HISTORICAL USE OF AMPHETAMINE

  • War-Time Distribution

    • Amphetamines, including methamphetamine (MAMP), were distributed extensively to soldiers during WWII to combat sleepiness and reduce appetite.

    • Post-war, AMP use surged among college students (for studying) and truck drivers (for long hauls).

    • Recreational use peaked in the 1970s, followed by a decline as cocaine and smoked MAMP became popular alternatives.

    • Presently, AMP's primary application is in treating ADHD across all age groups.

PHARMACOKINETICS OF AMPHETAMINE

  • Comparative Potency

    • Different forms of AMP have very distinct pharmacokinetics.

    • AMP is less potent than MAMP, resulting in a slower onset of effects.

    • Administration methods: Oral intake, injection, and smoking.

      • Oral: Slow absorption due to AMP being a weak base; effects begin 30 minutes after ingestion.

      • Smoking: Leads to instantaneous effects with peak plasma levels reached in 2-3 hours—known for being fast-acting and long-lasting, contributing to addiction potential.

    • Metabolism: AMP is slowly metabolized in the liver, with some excretion occurring unchanged, influenced by urine acidity affecting AMP reabsorption in the kidneys.

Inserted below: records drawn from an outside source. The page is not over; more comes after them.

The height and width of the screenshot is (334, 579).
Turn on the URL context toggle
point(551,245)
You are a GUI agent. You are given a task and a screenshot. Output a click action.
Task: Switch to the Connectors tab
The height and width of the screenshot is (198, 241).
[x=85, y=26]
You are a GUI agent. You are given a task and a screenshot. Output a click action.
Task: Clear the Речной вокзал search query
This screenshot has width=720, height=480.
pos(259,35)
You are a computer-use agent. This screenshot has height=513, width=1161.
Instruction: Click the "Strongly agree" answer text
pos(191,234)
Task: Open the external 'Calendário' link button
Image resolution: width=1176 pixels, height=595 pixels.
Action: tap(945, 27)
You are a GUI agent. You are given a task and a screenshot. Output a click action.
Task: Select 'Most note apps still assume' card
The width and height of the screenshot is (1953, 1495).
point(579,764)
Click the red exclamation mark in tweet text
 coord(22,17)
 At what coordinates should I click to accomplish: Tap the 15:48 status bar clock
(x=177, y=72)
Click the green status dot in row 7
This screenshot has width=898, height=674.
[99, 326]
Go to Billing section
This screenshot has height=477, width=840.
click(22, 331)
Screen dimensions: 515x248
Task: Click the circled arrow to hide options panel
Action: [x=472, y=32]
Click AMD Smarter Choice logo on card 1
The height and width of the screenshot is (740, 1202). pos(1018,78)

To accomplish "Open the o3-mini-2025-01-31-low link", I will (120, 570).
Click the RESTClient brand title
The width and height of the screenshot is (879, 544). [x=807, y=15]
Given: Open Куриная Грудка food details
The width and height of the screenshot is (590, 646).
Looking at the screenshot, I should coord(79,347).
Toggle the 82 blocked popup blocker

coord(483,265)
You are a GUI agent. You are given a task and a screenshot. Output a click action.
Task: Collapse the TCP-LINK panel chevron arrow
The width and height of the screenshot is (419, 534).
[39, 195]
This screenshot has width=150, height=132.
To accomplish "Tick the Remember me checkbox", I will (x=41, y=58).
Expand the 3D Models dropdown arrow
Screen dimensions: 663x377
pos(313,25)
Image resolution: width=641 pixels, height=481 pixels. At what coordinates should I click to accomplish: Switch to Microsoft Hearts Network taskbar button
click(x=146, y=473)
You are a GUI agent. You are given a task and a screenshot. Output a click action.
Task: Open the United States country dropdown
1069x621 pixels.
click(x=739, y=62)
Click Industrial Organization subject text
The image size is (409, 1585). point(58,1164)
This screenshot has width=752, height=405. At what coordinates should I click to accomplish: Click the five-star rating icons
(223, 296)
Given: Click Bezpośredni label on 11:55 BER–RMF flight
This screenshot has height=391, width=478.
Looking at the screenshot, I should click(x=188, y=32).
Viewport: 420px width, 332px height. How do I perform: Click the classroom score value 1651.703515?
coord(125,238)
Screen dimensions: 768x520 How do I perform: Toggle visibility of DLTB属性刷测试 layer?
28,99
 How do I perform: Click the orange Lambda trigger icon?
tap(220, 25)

    • Half-life: Ranges from 7 to 30 hours depending on individual metabolism and excretion conditions.

MECHANISM OF ACTION OF AMPHETAMINE

  • Dopamine (DA) and Norepinephrine (NE) Interaction

    • AMP blocks the reuptake of DA and NE.

    • At low doses:

      • AMP enters neurons via transport proteins, displacing DA through the exchange-diffusion model.

    • At higher doses:

      • AMP penetrates vesicles, displacing stored DA, resulting in enhanced release into the synaptic cleft (vesicular release/exchange-diffusion model).

EFFECTS OF AMPHETAMINE

  • Physiological Effects

    • AMP and MAMP are classified as sympatheticomimetic stimulants, triggering a fight or flight response with effects including:

      • Increased blood pressure

      • Bronchodilation

      • Relaxation of gastrointestinal smooth muscle

      • Elevated respiration rates

      • Increased metabolic rate and oxygen consumption

      • Hyperthermia

      • Elevated heart rate

    • Approved medical uses include the treatment of:

      • Narcolepsy

      • Diet control

      • ADHD

NARCOLEPSY

  • Symptoms include:

    • Cataplexy (sudden muscle weakness), sleep paralysis, and hypnagogic hallucinations.

    • Origin is unclear, but DA deficits have been implicated.

    • While both AMP and methylphenidate (e.g., Ritalin) can be effective, high ED50 in cases may lead to dependence and unwanted side effects (e.g., drug-induced anorexia, hypertension).

  • Appetite Suppression

    • AMP and MAMP effectively suppress appetite, impacting hunger ratings among users.

MECHANISM OF ACTION OF METHYLPHENIDATE (MPH)

  • MPH inhibits the reuptake of dopamine and norepinephrine, targeting ADHD symptoms effectively.

TOLERANCE, DEPENDENCE, AND WITHDRAWAL

  • Tolerance

    • Tolerance to AMP is presumed not to be metabolic; distinctions remain unclear between pharmacodynamic and behavioral tolerance.

    • Sensitization may occur with intermittent use, leading to exaggerated responses at low doses.

  • Withdrawal Symptoms

    • Upon cessation, AMP users traditionally experience:

      • Lethargy

      • Inattention

      • Amotivation

      • Increased sleep and dreaming

      • Cravings for the substance

      • Symptoms of depression and dysphoria.

NEUROTOXICITY OF AMPHETAMINE AND METHAMPHETAMINE

  • Neurotoxic Effects

    • Well-established neurotoxic effects of AMP and MAMP, primarily through elevated DA levels leading to free radical formation, which harms neuronal cells.

    • Displacement of DA to the cytoplasm can lead to rapid auto-oxidation and formation of potentially harmful substances (e.g., superoxide radicals, hydrogen peroxide).

    • Normal DA metabolism typically mitigates these toxic effects; however, persistent high DA levels can result in significant brain injury.

    • Research suggests that some brain damage is reversible after prolonged abstinence from the substances.